Он коротко постригся и был одет в одну из школьных рубашек и штаны из легкой ткани. Прошлым летом я его еще не знала, так что эти штаны никогда не видела. Что же до меня – сегодня я выглядела как никогда стильно в своем синем комбинезоне. Я попыталась пригладить свои курчавые волосы. Знаю, что теперь мне должно было быть все равно, что он думает обо мне, но я не могла относиться к этому равнодушно. Если бы я знала, что он придет, я смогла бы сдержаться, смогла бы вообще отказаться его видеть. Но ноги неотвратимо влекли меня к столу, где он сидел, и к стулу, которой стоял от стола на расстоянии, которое в «Свободе» считали приемлемым.

Если бы я знала, что он придет, я бы приняла ванну. Я уже и забыла, когда в последний раз видела себя в зеркале. Ладно, буду считать, что это визит старого друга.

– Рада видеть тебя, Вин. Я бы пожала тебе руку, но… – И я указала на табличку «Контакты запрещены», которая висела на двери.

– А я не хочу пожимать тебе руку, – сказал он, глядя на меня холодными голубыми глазами. Их цвет, казалось, сменился с небесно-голубого на ночной глубоко-синий с тех пор, когда я видела его в последний раз.

– Где твоя шляпа? – спросила я беспечным тоном.

– Я завязал со шляпами – постоянно их везде забываю, так что теперь заменил их вот этой штукой. – Он кивком указал на трость, которая лежала на столе.

– Жаль это слышать. Нога все еще болит?

– Мне твоя жалость не нужна, – сказал он резко. – Ты лгунья, Аня.

– Ты этого не знаешь.

– Знаю. Ты сказала, что поедешь в этот лагерь для криминалистов, и вот где я тебя вижу.

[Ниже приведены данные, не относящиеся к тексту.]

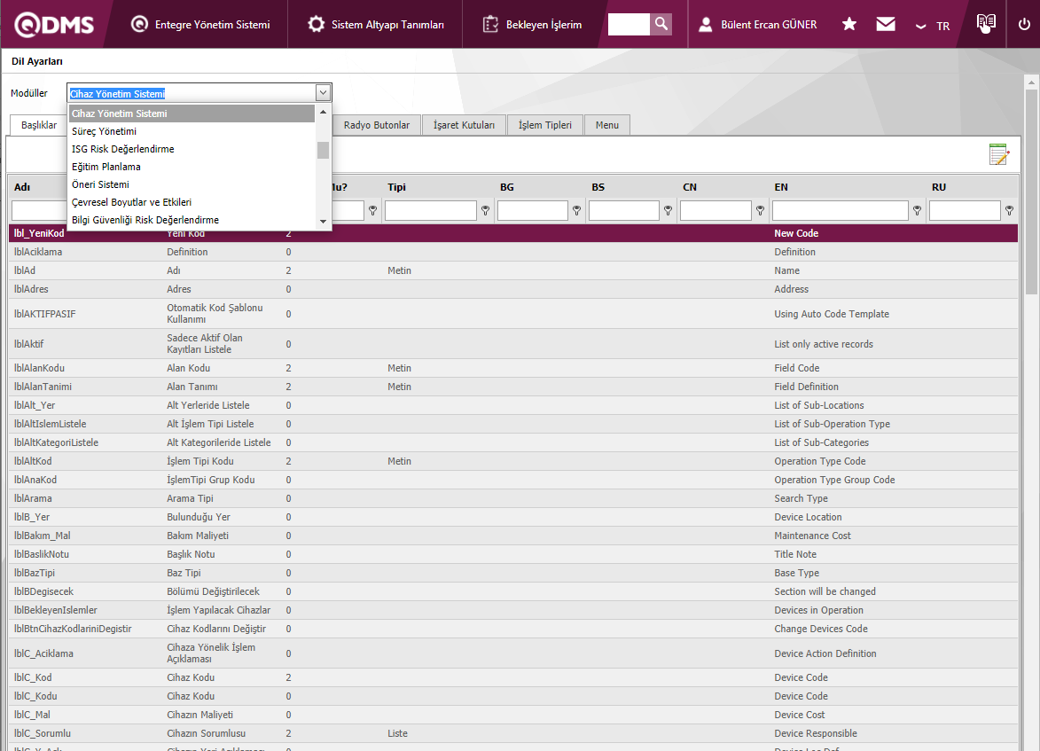
Task: Open messages with the envelope icon
Action: coord(885,24)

– Вроде бы «Свобода» не слишком отличается от лагеря?

Он проигнорировал мою попытку пошутить.

– Итак, когда я наконец узнал, что ты тут – и на это ушло время, так как я старался изо всех сил не вспоминать о тебе, – пришлось задуматься о том, в чем еще ты соврала.

– Ни в чем, – сказала я, пытаясь не плакать. – Все остальное – правда.

– Но мы только что выяснили, что ты лгунья, так как же я могу верить тому, что ты скажешь?

– Не можешь.

– Ты сказала, что влюбилась в другого. Это ложь?

Я не ответила.

– Это была ложь?

– Правда… По правде, все равно, ложь это была или нет. Если это ложь, значит, мне нужно, чтобы она была правдой. Вин, пожалуйста, не питай ко мне ненависти.

– Я хотел бы тебя ненавидеть, – сказал он. – Я бы очень хотел не приходить сюда.

– Я тоже. Ты не должен был приходить.

А потом я перегнулась через стол, сгребла его за волосы – за то, что от них осталось, – и крепко поцеловала в губы.

И в этот момент я стала человеком без происхождения, как и он. У нас не было отцов, матерей, сестер, братьев, бабушек и дедушек, дядей или двоюродных братьев, которые бы нам напомнили, что мы должны – или были должны. «Обязательства», «последствия», «завтрашний день» – эти слова исчезли, или я забыла их значение.

Все, о чем я могла думать, – это Вин и то, как я его люблю.

– Никаких поцелуев! – закричал надзиратель, который только что заступил на службу.

Я отпрянула, и Аня Баланчина воскресла во мне.

– Я не должна была так поступать, – сказала я.

И сразу же поцеловала его снова.

Боже, прости меня за это и за все, что я сделала.